Are principles of good game design timeless?
In the last post we talked about how the Babylon 5 CCG was a lot of fun, even though it did a lot of things differently from how most games work today. It eschewed elegance in favor of a baroque ruleset, and the game’s cards are text-heavy, more so than is usual in current card games. Was the game fun in spite of its diversions from now-accepted design principles, or was it complying with the standards of a different era?
I’ve been turning that issue over in my mind, and I’ve only ended up with more questions:
1. Has technology created a new era? Imbalances in a game are much more likely to be detected, and optimal solutions are arrived at much more quickly, now that players worldwide can pool data and compare notes. Problems with a game’s design that might never have needed to be addressed in the past can show up very quickly in the internet age. We have seen this dynamic at play with Magic: the Gathering, which actually reduced the amount of information coming out of online tournaments because it was becoming too easy to home in on the best decks.
Yet, it’s always been possible to solve games, or at least to find optimal strategies. The Russian Campaign, a classic Avalon Hill wargame, cheerfully provides the optimal opening positions for the Russians in its rulebook. Players of Starfleet Battles were certain that getting the alpha strike was critical until someone showed that precisely managing one’s weapons to maximize damage over several turns led to better results. Did the internet change the situation for designers, or just contribute to one that always existed?
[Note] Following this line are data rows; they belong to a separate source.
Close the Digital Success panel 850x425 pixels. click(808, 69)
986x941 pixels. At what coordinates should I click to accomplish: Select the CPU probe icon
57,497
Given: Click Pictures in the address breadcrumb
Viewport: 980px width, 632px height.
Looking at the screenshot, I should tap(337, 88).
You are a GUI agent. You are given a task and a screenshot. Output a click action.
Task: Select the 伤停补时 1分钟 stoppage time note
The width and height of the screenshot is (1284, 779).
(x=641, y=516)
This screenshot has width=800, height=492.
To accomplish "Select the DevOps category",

2. Where is the necessary information? Some game design principles might be contingent on historical factors outside the game rules. For example, I think it’s broadly agreed today that cards should have as much information as possible along the sides, so that the information is visible when the cards are held in a fan. That’s only a rule, however, because most people hold cards that way. Were cards held differently in other times and places? For example, cards might be held vertically so that the tops are visible instead of the sides, leading to a different standard for how cards should be laid out. Where would one find that out? How would one even know to look for it?
3. How universally should the rules be stated? Suppose the rule for cards was not “put information on the sides,” but rather, “put information where it will be visible when the cards are held naturally.” At that point the design rule becomes flexible, able to accommodate regional and temporal variations in how people organize cards in their hands. What design principles can be put in such broad terms? Where they can be, should they be? Or are the idiosyncrasies of each time and place part of what denotes eras of game design?
4. Which rules of design can define eras? “The game should involve interesting decisions” has probably been an important standard for many games throughout history. If there was a time when everyone agreed that games should be boring, it seems like that would represent a distinct era, and we might have to evaluate games from it very differently. What, though, about the information-on-the-sides-of-cards rule? Is that important enough that a change in it would represent a distinct period in game design history?
5. What work has already been done in this area? At times I feel the limits on my knowledge of the academic work in game design keenly. This is one of those times; I’m sure I’m not the first person to think about this, and I wonder what conclusions others have reached.
There are no rules of design, for many of the reasons you expressed.
There are trends and guidelines, but as soon as you codify a rule, there’s an exception.
Even “put information where it will be visible when the cards are held naturally” is a flawed rule because you might have a game where players are meant to get incidental glimpses at each other’s hands.
Players identify game shortcuts that work 90+% of the time, but the vigilant player reevaluates that shortcut in each new context, applying the goal behind it rather than the rhetoric. Designers do well to do the same.